Managing Business Expenses When Cash Gets Tight - dummies

Managing Business Expenses When Cash Gets Tight

By Veechi Curtis

Most businesses experience tough times now and again. While the best answer for increasing profitability is usually to boost sales, sometimes you get to a point where you feel you can’t increase sales any more. Your only choice may be to grab a sharp scalpel and start cutting expenses.

Get your most recent Profit & Loss report for the last 12 months, grab a highlighter pen, and circle your top six expense accounts. Ask yourself, how much would you save if you cut each of these expense accounts by 10 per cent? (Do the sums — you may be pleasantly surprised!)

The largest expense account for most businesses is wages. Finding savings in your wages bill can be tough emotionally, especially if you’re looking at cutting the hours of loyal and hardworking staff. However, sometimes you need to make hard decisions in order for your business to survive, and keep employing anybody at all. Ask yourself these questions:

  • Can you see any way you can make your business more efficient and save staff time? Maybe you could implement new systems, train staff in using software better, process more information online or replace face-to-face sales with telemarketing.

  • Can you cut staff hours and still get the same work done? Some staff may welcome a reduction in hours, maybe leaving early a couple of days per week. Even if you can’t negotiate a reduction in someone’s total weekly pay, you may be able to offer additional time off instead of a pay rise, a solution that works well if minimum wages are due to increase.

  • Look at the peaks and troughs of your business. Do you employ full-time staff who have prolonged quiet periods at certain times of year? If so, you may be better substituting at least one or two full-timers with casual staff or subcontractors.

  • Do any of your staff spend time doing work that they’re over-qualified for? Could you replace some of this staff time with a junior employee?

  • When did you last review your systems? If your business has been in operation for more than five years, chances are you could streamline your bookkeeping and financial systems (and save on staff time) by using new technology such as cloud accounting software, bank feeds and electronic payments.

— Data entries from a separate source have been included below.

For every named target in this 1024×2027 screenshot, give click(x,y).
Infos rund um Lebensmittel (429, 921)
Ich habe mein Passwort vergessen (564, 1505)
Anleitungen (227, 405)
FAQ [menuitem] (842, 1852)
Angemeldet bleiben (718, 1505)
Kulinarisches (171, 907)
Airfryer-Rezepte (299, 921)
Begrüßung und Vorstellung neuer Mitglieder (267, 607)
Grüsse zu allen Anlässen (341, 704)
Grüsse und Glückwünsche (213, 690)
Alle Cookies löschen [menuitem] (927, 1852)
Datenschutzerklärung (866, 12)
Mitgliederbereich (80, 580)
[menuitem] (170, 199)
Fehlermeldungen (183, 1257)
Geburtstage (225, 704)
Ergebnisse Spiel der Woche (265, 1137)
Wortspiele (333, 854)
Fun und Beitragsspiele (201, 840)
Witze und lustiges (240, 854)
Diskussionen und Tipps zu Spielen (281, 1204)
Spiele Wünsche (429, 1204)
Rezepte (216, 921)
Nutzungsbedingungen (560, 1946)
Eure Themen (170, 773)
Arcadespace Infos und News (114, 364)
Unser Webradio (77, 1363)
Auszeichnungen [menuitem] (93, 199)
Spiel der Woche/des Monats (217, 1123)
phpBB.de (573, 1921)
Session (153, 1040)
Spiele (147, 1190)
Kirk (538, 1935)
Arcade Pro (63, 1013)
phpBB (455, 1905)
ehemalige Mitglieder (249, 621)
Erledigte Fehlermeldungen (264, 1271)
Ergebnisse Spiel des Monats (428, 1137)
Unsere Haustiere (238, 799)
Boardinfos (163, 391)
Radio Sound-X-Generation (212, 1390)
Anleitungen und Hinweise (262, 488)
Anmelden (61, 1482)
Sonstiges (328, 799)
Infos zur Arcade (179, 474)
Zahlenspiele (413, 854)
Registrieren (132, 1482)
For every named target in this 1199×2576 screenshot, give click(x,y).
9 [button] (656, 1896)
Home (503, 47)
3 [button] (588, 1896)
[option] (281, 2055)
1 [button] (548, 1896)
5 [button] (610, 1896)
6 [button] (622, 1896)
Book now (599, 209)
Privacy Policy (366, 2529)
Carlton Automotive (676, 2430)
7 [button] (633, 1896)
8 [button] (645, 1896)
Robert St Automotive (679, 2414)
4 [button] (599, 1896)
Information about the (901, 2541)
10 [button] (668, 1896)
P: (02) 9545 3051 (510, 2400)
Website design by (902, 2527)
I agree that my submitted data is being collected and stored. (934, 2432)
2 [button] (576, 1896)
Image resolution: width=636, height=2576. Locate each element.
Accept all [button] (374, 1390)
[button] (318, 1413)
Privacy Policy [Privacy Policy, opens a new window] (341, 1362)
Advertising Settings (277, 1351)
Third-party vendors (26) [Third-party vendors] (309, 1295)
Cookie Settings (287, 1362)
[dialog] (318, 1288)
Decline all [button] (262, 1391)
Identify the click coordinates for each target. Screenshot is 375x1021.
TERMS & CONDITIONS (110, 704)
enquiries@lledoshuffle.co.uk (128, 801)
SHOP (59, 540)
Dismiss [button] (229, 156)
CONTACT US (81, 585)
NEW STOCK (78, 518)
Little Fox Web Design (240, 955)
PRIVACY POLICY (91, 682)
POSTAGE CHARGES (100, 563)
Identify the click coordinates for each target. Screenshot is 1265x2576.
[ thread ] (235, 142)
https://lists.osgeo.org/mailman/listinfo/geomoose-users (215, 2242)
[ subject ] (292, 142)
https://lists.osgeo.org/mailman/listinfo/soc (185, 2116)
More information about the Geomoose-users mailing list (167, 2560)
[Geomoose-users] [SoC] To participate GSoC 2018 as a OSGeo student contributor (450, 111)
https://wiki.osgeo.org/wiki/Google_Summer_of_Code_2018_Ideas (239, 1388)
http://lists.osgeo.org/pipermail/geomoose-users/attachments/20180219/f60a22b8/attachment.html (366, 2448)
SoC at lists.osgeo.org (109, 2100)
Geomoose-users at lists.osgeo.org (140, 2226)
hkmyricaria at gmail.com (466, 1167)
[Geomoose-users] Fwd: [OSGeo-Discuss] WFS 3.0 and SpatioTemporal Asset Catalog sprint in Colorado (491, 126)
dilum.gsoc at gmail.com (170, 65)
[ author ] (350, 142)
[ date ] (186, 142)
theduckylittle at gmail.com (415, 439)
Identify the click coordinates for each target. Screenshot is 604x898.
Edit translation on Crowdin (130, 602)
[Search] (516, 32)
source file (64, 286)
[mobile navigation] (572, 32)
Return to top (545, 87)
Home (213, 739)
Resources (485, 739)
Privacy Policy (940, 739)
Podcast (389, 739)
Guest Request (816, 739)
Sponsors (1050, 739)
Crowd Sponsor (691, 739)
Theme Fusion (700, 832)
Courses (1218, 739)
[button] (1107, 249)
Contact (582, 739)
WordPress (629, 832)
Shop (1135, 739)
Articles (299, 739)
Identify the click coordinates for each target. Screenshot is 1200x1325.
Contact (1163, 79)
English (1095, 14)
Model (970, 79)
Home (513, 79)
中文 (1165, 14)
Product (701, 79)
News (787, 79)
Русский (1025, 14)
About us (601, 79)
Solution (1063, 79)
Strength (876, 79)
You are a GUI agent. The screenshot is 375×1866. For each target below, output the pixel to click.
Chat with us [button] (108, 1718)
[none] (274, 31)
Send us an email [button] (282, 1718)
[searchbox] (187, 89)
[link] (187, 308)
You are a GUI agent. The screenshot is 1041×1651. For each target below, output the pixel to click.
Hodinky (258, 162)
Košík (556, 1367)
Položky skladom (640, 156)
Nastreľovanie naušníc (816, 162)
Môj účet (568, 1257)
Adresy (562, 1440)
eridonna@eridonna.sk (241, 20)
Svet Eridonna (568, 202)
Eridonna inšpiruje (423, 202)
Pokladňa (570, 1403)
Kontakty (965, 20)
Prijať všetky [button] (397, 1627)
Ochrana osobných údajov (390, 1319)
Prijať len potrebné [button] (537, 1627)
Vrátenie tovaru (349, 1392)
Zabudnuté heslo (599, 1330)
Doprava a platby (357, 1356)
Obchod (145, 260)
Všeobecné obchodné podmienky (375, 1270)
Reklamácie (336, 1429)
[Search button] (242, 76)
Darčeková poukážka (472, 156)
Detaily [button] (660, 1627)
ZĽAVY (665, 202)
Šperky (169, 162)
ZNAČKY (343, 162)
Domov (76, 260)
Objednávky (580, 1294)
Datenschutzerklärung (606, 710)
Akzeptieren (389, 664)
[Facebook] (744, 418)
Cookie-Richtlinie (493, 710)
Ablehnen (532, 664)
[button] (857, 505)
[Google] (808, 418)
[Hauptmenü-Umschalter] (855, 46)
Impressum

The other major outgoing for many businesses is the cost of things you buy to resell, or cost of materials for manufacture. For retailers, wholesalers and manufacturers, a reduction in cost of sales or raw materials of as little as 2 or 3 per cent can make a big impact. Negotiate hard with suppliers for better pricing, and be prepared to jump ship if another supplier offers a more competitive deal.

For all other key expenses, generate a report that lists every transaction for the last 12 months. Read these reports line by line and ask yourself, was every single payment completely necessary?

You can sometimes find reductions in expenses where at first you feel you have little flexibility. For example, maybe in the past you’ve thought of rent as being a fixed amount that isn’t open to negotiation. However, try to think outside the box. Is there any space you could sublet? Could you approach your landlord and ask for a 12-month reduction? (The worst that can happen, assuming you have a lease in place, is that the landlord says no.) Is it worth looking for alternative premises?

The good news is this: Even if you feel you already run a very tight ship, chances are you can still find ways to reduce expenses, create some breathing space, and generate that extra bit of profit.